Problems and tasks:
a. List every member of the Van Berg family named in the text about Jack Van Berg and his son Tom.
b. Write the next part of the text about Jack Van Berg and his son Tom, starting after its final sentence.
**** Exercise text
This how tough Van Berg is: He has been ailing but still comes out most days to his Churchill Downs barn – and then returns for two or three days a week to his home in Hot Springs, Ark. Tom is the one trekking to and from Ellis on Interstate 64 from Louisville.

“He’s struggling,” Tom said. “Five weeks ago he actually was talking to me one Sunday morning and said, ‘Tom, I think it’s my time. I just don’t have energy anymore. I don’t feel good. I sleep all the time. I can’t get my breath.’ So he went back down to Arkansas. I think it was that Tuesday or Wednesday, he was at his home and collapsed, knocked his head. When he woke up, he called a friend down there and one of his clients, Jerry Caroom, flew him to Oklahoma City to his heart doctor, and they found out he had pneumonia in both lungs. It wasn’t his heart.

“He’s had problems with his heart that last five, six years. To get over that is a big hump anyway. I kind of came out of retirement to drive him down the road. He can sit in his truck and watch them train and yell at me,” he said, adding jokingly, “And then I go back and yell at the assistants, or the grooms or whoever — the jockeys.”

While Jack Van Berg bought a fixer-upper near Churchill Downs, he still travels back and forth with a driver to his Hot Springs residence for two or three days a week.

“It takes a lot out of him to get back up here,” Tom said. “The more he can get that house ready and stay here (in Louisville) and take it easy, the better he’ll be.”

Tom trained for nine years after assisting his father for years, quitting after his last starter on New Year’s Day in 2008 in order to be home with his young son Tanner, who had been diagnosed with leukemia.

“He’s been in remission since the end of ’08, really, but they treated him for three years,” said Tom, who started a job working for the Ragozin handicapping sheets out of his home. “Now he’s basically tested once a year for his blood, to make sure no cancer cells are coming back.

“I pretty much have my own schedule. My wife has a good job downtown with the convention and visitors bureau, so I can run up and down the road if I need to and still do my work.”

Tanner is now 12 “and doing great,” his dad said.

Tom and Angi Van Berg also have a 10-year-old son, Tyler, carrying the family tradition of starting the kids’ names with T.
********
**** Material shown
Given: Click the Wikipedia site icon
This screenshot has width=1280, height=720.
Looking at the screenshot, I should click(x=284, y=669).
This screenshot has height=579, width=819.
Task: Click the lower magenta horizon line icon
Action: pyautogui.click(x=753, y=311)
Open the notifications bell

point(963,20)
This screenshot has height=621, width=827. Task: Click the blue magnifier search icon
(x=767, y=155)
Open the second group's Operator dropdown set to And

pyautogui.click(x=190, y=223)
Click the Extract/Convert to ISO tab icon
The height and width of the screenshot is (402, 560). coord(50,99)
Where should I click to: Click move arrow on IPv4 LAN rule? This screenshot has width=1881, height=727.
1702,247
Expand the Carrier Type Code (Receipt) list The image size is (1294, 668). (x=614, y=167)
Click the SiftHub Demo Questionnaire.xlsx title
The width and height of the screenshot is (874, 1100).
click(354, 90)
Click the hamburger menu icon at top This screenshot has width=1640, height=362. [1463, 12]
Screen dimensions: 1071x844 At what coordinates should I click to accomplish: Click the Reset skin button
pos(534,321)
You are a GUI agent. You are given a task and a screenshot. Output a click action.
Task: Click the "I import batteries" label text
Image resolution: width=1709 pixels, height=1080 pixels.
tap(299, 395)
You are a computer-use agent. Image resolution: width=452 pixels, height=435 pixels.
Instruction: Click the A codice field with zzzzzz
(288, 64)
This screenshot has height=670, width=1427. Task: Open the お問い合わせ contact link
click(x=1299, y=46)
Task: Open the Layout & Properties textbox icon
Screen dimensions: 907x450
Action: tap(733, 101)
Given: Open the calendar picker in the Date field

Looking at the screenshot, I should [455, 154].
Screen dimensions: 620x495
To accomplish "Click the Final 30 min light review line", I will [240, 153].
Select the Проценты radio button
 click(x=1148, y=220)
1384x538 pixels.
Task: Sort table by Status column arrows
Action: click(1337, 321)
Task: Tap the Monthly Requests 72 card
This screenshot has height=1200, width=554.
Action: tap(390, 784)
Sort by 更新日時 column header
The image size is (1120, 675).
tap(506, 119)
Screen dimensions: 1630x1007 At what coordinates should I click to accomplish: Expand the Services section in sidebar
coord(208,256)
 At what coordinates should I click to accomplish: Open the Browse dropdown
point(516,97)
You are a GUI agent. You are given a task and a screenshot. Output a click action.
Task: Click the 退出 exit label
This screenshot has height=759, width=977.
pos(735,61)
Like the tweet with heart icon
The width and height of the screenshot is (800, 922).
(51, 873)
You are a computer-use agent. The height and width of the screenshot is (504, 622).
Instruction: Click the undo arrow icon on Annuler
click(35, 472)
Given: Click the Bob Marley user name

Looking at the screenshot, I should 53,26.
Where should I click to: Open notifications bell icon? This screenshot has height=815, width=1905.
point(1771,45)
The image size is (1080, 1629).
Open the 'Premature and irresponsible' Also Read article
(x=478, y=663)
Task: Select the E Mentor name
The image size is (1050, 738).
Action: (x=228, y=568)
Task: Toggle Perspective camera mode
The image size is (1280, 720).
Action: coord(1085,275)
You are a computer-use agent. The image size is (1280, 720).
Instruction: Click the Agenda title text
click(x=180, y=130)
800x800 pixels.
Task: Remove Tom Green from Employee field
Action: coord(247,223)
********
Results of the exercise:
a. Jack Van Berg, Tom Van Berg, Angi Van Berg, Tanner, Tyler

b.
“My wife came up with Tanner’s name. Grampa Van — Marion Van,” he said with his nickname for Jack’s father, Hall of Fame trainer and owner and family patriarch Marion Van Berg, “When we were up at the Hall of Fame in Saratoga, Angi read the bio of my grampa, Marion, and his first trainer was a guy named Charlie Tanner. My mom named all his kids — Jack’s sons and daughters — with Ts: Tim, Tami, Tori, Traci, Tom. I never thought about it. But when we got married Angi said, ‘Why did you name all your kids with T’s?’ My mom said, ‘It’s easy. It stands for The very best.’ So Angi said, ‘We’ve got to name them Ts now, too. So when she saw Charlie Tanner, she was like, ‘That’s his name. It’s automatic.’”

Tom Van Berg came to what now is his hometown in 1996 with a 30-horse string for prominent owner John Franks. Several years later, one of Jack’s owners from Detroit bought and developed the HighPointe training center near La Grange, Ky.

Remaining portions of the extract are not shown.